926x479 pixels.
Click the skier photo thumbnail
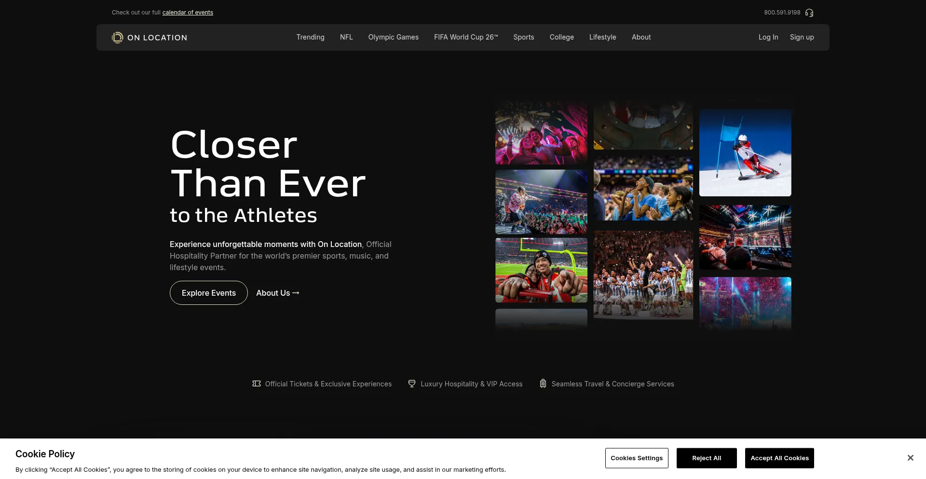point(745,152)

-=-=-

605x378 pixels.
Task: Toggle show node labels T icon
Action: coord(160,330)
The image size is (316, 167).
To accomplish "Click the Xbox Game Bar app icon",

-=-=-

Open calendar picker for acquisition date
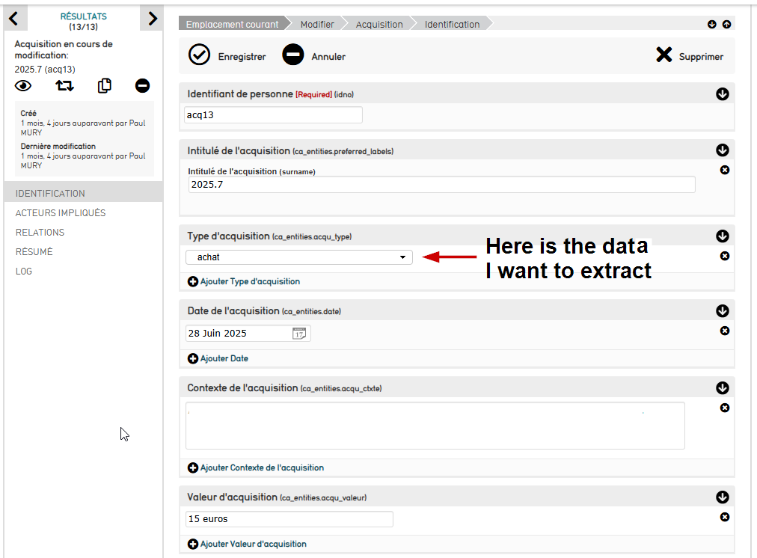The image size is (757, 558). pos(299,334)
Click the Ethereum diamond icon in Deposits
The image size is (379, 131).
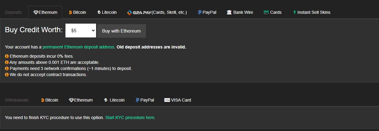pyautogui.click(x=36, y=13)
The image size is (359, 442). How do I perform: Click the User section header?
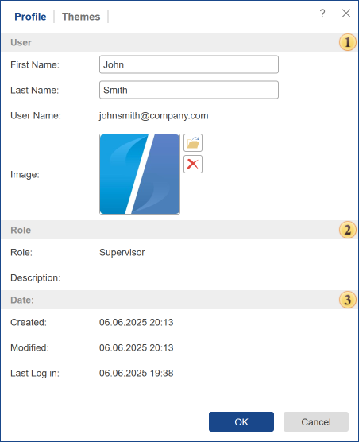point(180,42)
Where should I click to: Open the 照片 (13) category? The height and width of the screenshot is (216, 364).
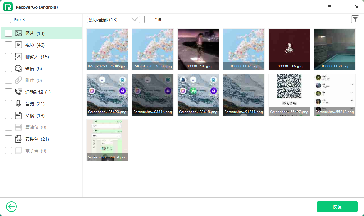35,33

-=-=-

**BRIEF**. Give the records from the line containing "926x479 pixels." through the line containing "point(745,152)", both included, as a JSON list of strings with one string per line. Skip blank lines and omit the pictures.

**SOLUTION BELOW**.
[
  "926x479 pixels.",
  "Click the skier photo thumbnail",
  "point(745,152)"
]